Material supplied:
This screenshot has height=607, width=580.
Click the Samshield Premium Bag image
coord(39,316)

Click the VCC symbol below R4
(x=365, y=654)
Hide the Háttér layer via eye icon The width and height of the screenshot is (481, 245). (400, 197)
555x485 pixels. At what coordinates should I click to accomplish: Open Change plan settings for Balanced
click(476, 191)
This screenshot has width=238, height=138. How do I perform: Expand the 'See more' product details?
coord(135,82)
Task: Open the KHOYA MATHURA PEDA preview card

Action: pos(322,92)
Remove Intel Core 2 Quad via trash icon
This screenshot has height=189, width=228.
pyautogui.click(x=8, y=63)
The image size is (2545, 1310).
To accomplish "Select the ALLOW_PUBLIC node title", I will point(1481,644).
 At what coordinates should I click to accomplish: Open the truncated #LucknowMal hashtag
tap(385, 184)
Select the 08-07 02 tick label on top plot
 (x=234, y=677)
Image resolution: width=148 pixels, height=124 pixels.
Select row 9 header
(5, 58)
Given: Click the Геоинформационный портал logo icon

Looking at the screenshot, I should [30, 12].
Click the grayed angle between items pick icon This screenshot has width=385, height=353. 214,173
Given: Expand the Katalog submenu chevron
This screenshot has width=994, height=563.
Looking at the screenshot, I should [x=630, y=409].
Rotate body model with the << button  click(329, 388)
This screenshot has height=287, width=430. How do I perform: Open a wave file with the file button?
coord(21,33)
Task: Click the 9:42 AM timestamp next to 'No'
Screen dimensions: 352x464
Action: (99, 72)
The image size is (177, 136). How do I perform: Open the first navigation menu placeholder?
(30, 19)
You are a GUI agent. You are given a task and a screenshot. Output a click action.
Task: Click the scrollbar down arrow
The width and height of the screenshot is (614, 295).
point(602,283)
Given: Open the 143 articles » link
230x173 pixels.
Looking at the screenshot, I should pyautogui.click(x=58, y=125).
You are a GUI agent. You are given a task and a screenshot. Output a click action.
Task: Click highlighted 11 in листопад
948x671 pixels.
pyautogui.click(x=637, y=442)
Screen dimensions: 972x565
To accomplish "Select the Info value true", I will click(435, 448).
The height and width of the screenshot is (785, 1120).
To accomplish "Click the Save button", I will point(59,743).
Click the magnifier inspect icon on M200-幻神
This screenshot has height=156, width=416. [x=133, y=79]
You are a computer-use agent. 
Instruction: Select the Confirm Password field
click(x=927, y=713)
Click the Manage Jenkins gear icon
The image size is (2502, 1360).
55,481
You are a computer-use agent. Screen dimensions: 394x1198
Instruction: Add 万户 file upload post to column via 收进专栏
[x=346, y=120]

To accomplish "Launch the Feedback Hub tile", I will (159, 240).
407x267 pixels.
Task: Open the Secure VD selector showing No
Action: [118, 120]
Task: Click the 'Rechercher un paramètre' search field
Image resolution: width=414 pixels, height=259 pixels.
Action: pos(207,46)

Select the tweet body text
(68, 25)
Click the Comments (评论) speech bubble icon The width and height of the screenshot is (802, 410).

Try it:
Report every line from the material above that mentions the word "agent".

Result:
You are a GUI agent. You are given a task and a screenshot. Output a click action.
You are a GUI agent. You are given a task and a screenshot. Output a click action.
You are a computer-use agent. 
You are a computer-use agent. Screen dimensions: 394x1198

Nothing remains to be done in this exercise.